Ce film n'est intéressant qu'à ce titre historique. Pour tout le reste, il est infâme. Même les talents habituels de Carné (réunir un bon casting, manier un romantisme désuet qui parfois touche, rassembler sur un même projet l'élite des techniciens) sont ici oubliés. Les acteurs n'ont rien à jouer, et errent à la recherche de leurs dialogues décousus. Même Gérard Philipe en fait des tonnes dans son emploi usé de jeune premier naïf : ses gros plans sur son regard pur, ses minauderies de voix et de poses, son vieux jeu théâtral, sont ici ridicules, alors qu'ils fonctionnaient sur d'autres films. Comme à son habitude, Carné a deux mains gauches quand il s'agit de monter la bobine, découpant allègrement n'importe où, sans aucun sens du rythme ; c'est poussif et laborieux en diable, curieusement allangui dans son tempo général alors qu'on aurait bien vu là-dedans un romantisme exalté plus assumé. Quant aux techniciens, ils sont trop dans leurs marques, trop persuadés de leur génie, pour ne pas fatiguer : Trauner nous fait le coup des intérieurs gigantesques mégalos, Georges Neveux signe des dialogues sur-écrits parfaitement ringards, Kosma crée une musique des années 30... C'est affreux.
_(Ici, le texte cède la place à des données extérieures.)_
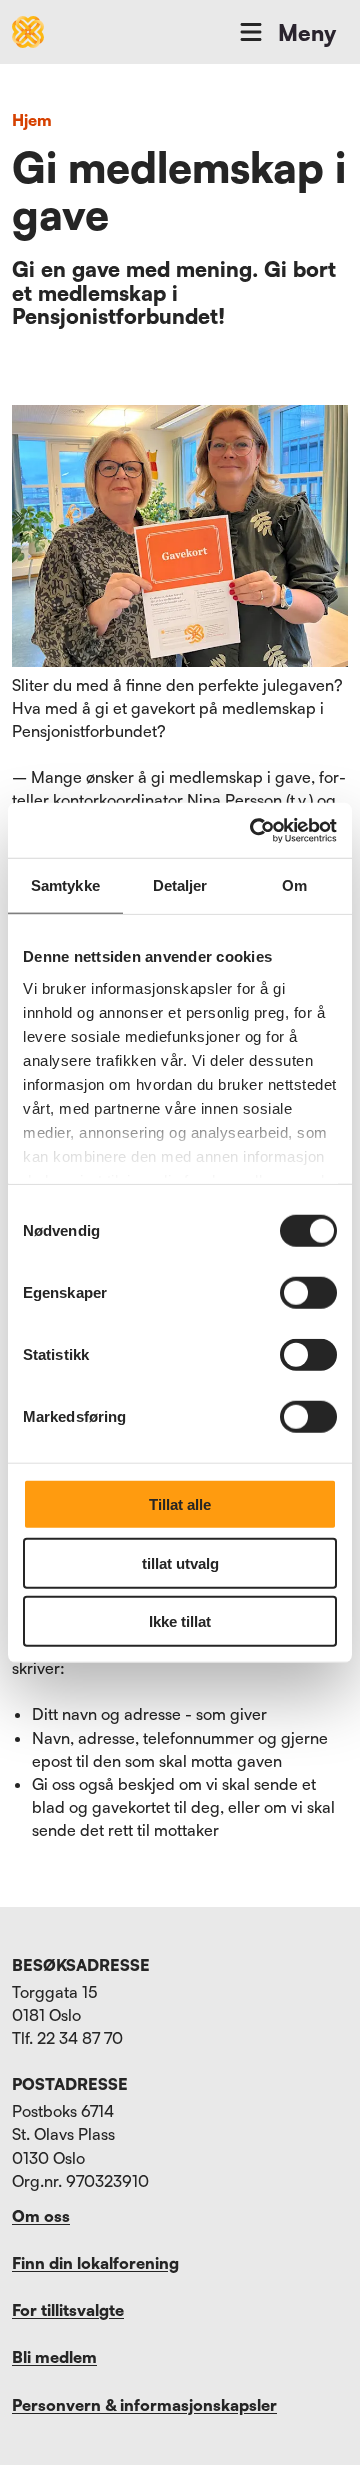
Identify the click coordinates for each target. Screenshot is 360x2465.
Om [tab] (294, 885)
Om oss (41, 2216)
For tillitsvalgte (68, 2310)
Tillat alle (180, 1504)
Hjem (32, 120)
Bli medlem (54, 2357)
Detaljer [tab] (180, 885)
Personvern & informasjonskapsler (144, 2405)
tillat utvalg (180, 1562)
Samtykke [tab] (65, 885)
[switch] (308, 1293)
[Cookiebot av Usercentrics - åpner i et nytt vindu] (254, 830)
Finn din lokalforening (95, 2263)
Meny (307, 32)
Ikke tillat (180, 1621)
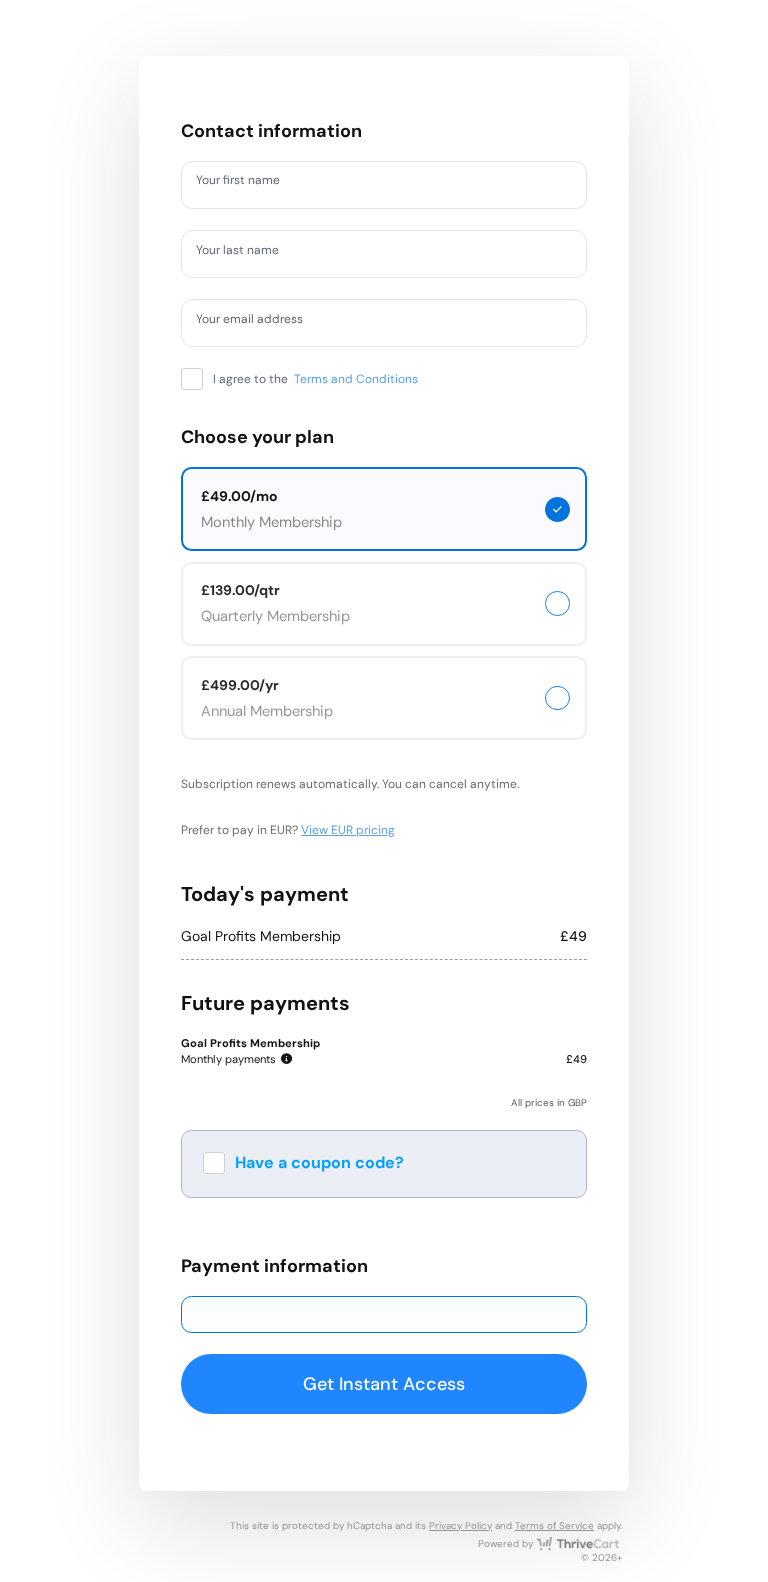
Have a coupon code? (319, 1162)
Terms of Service (554, 1525)
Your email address (260, 322)
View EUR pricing (348, 830)
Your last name (246, 253)
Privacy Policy (460, 1525)
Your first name (247, 184)
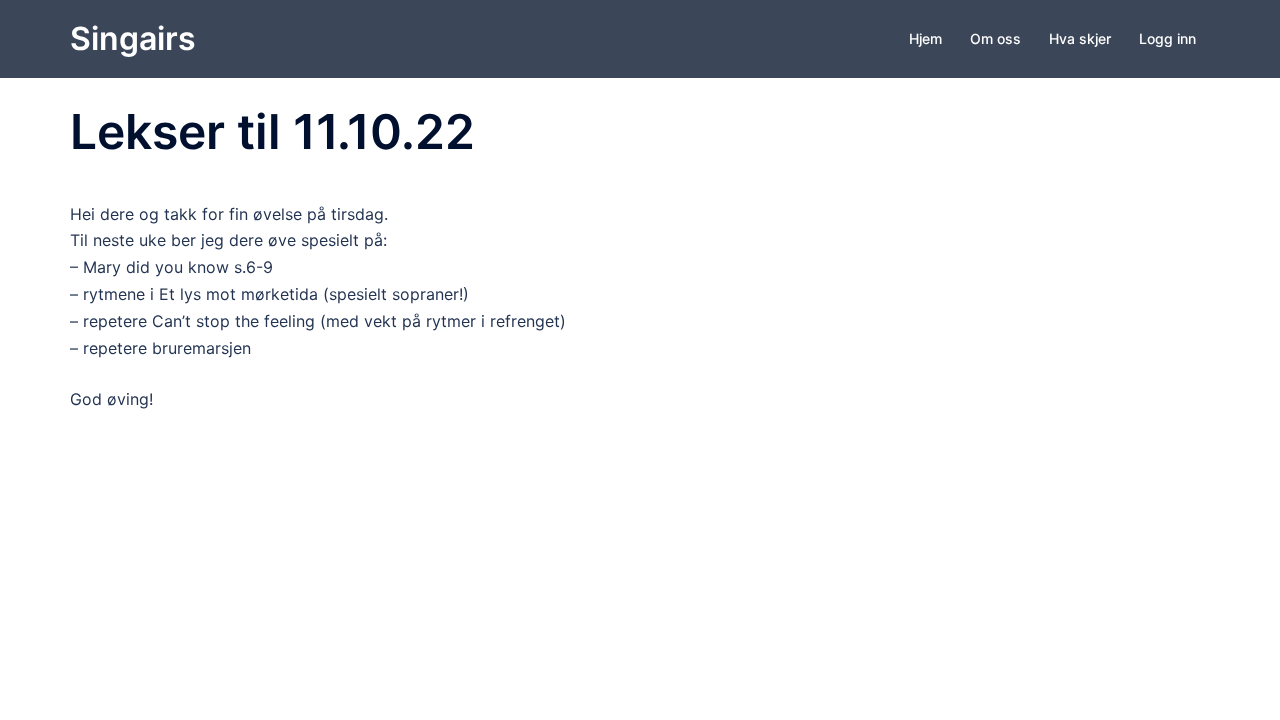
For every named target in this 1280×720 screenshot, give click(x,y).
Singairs (133, 38)
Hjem (925, 38)
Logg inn (1167, 38)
On continue de soupirer d'ennui à la découverte de la trame elle-même : Michel est un prisonnier, mais rêve chaque nuit de Juliette, la femme qu'il n'a pas pu aimer. Son rêve le mène dans un village où tous les habitants sont dépourvus de mémoire, oubliant d'une minute à l'autre ce qu'ils viennent de vivre. Il y retrouve Juliette, qui lui appartiendra enfin puisqu'ils se libèreront ensemble de leur lourd passé. C'est la théorie de Rousseau sur "l'imbécile heureux", ramenée à la société d'immédiate après-guerre : pour être heureux, il faut vivre dans l'ignorance du passé et du monde réel. On le voit : c'est l'archétype de la "pensée" carnéesque : la réalité est laide, vive l'imagination et l'évasion. Comme engagement politique en 1950, on peut rêver mieux. Carné se replie soigneusement sur son passé, fait de petits personnages mignons et gentils, d'airs d'accordéon et de crétins, oubliant qu'il y a un présent autour de lui. Quand Michel décide au final de s'enfoncer définitivement dans le monde des rêves et de l'oubli, on sent que Carné a envie de parler de la mort, qui serait comme une sorte d'oubli total de tout ce qui fait l'horreur de la vie ; moi, si la mort ressemble à ce monde complètement ringard, mélange de contes de fées cheap et de jeunes filles en fleurs simplettes, je préfère rester dans la vie. Un pauvre film de grand-père dépassé, simpliste et mal tenu.